**Exercise directions**
Each entry must be copied exactly, without omission.

**Data**

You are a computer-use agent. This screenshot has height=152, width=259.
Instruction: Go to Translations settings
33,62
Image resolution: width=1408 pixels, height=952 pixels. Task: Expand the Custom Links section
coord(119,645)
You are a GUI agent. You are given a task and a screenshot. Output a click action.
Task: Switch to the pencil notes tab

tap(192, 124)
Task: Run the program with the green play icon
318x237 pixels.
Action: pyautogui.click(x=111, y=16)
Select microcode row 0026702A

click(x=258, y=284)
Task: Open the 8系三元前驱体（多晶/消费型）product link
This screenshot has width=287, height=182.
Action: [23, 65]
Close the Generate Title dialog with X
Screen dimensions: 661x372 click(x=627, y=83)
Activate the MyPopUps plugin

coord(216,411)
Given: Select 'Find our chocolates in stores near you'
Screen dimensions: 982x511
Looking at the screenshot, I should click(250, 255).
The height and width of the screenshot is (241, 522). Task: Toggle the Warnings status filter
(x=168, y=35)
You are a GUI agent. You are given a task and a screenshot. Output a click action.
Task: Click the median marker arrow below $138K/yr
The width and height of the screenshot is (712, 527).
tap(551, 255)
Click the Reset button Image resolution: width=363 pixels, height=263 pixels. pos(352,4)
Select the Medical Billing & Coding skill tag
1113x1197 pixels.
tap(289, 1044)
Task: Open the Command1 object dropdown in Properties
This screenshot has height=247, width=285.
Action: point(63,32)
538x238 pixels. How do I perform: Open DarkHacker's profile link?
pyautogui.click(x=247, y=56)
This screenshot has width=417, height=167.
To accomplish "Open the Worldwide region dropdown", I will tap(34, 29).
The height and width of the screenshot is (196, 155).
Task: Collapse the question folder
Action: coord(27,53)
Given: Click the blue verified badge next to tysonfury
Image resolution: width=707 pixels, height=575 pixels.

**Answer to this task**
You are a computer-use agent. This screenshot has height=152, width=259.
Instruction: Go to Translations settings
33,62
Image resolution: width=1408 pixels, height=952 pixels. Task: Expand the Custom Links section
coord(119,645)
You are a GUI agent. You are given a task and a screenshot. Output a click action.
Task: Switch to the pencil notes tab

tap(192, 124)
Task: Run the program with the green play icon
318x237 pixels.
Action: pyautogui.click(x=111, y=16)
Select microcode row 0026702A

click(x=258, y=284)
Task: Open the 8系三元前驱体（多晶/消费型）product link
This screenshot has width=287, height=182.
Action: [23, 65]
Close the Generate Title dialog with X
Screen dimensions: 661x372 click(x=627, y=83)
Activate the MyPopUps plugin

coord(216,411)
Given: Select 'Find our chocolates in stores near you'
Screen dimensions: 982x511
Looking at the screenshot, I should click(250, 255).
The height and width of the screenshot is (241, 522). Task: Toggle the Warnings status filter
(x=168, y=35)
You are a GUI agent. You are given a task and a screenshot. Output a click action.
Task: Click the median marker arrow below $138K/yr
The width and height of the screenshot is (712, 527).
tap(551, 255)
Click the Reset button Image resolution: width=363 pixels, height=263 pixels. pos(352,4)
Select the Medical Billing & Coding skill tag
1113x1197 pixels.
tap(289, 1044)
Task: Open the Command1 object dropdown in Properties
This screenshot has height=247, width=285.
Action: point(63,32)
538x238 pixels. How do I perform: Open DarkHacker's profile link?
pyautogui.click(x=247, y=56)
This screenshot has width=417, height=167.
To accomplish "Open the Worldwide region dropdown", I will tap(34, 29).
The height and width of the screenshot is (196, 155).
Task: Collapse the question folder
Action: coord(27,53)
Given: Click the blue verified badge next to tysonfury
Image resolution: width=707 pixels, height=575 pixels.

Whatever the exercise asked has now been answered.